2025 / 10 / 06

Oligo Fucoidan Supports Liver Cancer Treatment

This article summarizes clinical research on low molecular weight fucoidan (LMF), also known as Oligo Fucoidan, in liver cancer (hepatocellular carcinoma, HCC) treatment. The study specifically used Oligo Fucoidan supplied by Hi-Q Marine Biotech.

Seaweed-Derived Fucoidan Enhances TACE Therapy

Liver cancer is one of the leading causes of cancer-related deaths worldwide. For patients with unresectable tumors, transarterial chemoembolization (TACE) is a standard treatment. However, TACE is often associated with tumor recurrence and liver function damage.

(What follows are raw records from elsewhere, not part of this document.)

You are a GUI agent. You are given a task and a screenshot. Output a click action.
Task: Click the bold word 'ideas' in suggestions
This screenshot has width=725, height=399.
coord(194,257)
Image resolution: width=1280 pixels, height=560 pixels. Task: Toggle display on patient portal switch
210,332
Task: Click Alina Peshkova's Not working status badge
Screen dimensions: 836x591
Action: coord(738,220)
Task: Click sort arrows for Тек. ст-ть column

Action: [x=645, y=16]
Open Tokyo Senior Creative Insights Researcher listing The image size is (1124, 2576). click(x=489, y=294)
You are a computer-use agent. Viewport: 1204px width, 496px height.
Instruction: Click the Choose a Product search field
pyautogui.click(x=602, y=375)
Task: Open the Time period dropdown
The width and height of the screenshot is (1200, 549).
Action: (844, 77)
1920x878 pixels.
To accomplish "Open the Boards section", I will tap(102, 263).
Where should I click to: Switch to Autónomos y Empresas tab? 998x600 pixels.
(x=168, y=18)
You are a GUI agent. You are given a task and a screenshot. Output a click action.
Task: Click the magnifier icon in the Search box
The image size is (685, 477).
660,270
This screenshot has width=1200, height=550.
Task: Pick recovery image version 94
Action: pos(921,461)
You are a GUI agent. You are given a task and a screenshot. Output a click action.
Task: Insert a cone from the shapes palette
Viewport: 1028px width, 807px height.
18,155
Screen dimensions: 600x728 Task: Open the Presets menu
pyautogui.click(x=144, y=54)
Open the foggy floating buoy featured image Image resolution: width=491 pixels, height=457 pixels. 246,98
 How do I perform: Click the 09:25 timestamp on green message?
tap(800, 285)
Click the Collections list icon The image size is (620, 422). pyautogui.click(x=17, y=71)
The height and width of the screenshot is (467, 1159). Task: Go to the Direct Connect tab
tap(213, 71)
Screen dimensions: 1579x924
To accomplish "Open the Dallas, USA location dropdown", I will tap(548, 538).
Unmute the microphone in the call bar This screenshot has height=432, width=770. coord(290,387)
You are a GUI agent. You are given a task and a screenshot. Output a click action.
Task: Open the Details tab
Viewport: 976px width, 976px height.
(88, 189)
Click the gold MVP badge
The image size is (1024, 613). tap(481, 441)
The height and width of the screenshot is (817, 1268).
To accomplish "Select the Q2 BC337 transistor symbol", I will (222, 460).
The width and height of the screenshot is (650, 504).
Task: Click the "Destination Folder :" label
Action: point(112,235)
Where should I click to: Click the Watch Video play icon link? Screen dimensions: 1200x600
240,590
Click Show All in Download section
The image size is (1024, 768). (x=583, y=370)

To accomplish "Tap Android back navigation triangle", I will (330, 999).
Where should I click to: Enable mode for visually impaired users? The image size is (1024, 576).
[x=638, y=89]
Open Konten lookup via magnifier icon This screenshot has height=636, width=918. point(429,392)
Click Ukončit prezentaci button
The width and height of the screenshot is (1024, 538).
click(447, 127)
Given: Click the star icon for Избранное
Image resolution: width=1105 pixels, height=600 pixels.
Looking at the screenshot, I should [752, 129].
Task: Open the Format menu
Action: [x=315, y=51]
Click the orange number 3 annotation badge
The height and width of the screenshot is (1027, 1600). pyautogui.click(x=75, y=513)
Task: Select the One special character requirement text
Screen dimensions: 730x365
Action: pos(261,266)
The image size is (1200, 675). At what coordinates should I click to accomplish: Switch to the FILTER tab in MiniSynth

A randomized, double-blind clinical trial published in Liver International evaluated 82 HCC patients undergoing TACE. Participants received either 4.4 g/day of Hi-Q Marine Biotech’s Oligo Fucoidan or a placebo for six months.

Key Clinical Benefits

  • Improved tumor control:
    The Oligo Fucoidan group achieved a 95.24% disease control rate, compared to 80.00% in the placebo group, with significantly lower tumor progression.
  • Better liver function preservation:
    80.95% of patients taking Oligo Fucoidan maintained Child-Pugh Class A liver function, versus 62.50% in the placebo group.

Why Oligo Fucoidan Works

Oligo Fucoidan from Hi-Q Marine Biotech exhibits anti-inflammatory, antioxidant, anti-angiogenic, and immune-modulating properties, helping reduce oxidative stress and protect healthy liver cells during cancer treatment. The study also confirmed good safety and tolerability, with no increase in serious adverse events.

Conclusion

This clinical study provides evidence that Hi-Q Marine Biotech’s Oligo Fucoidan is a promising adjunct therapy for liver cancer patients receiving TACE, supporting tumor control while protecting liver function.

Disclaimer:
This content is based on a 2025 published clinical study and is for informational purposes only. It does not replace professional medical advice. Patients should consult healthcare professionals before use.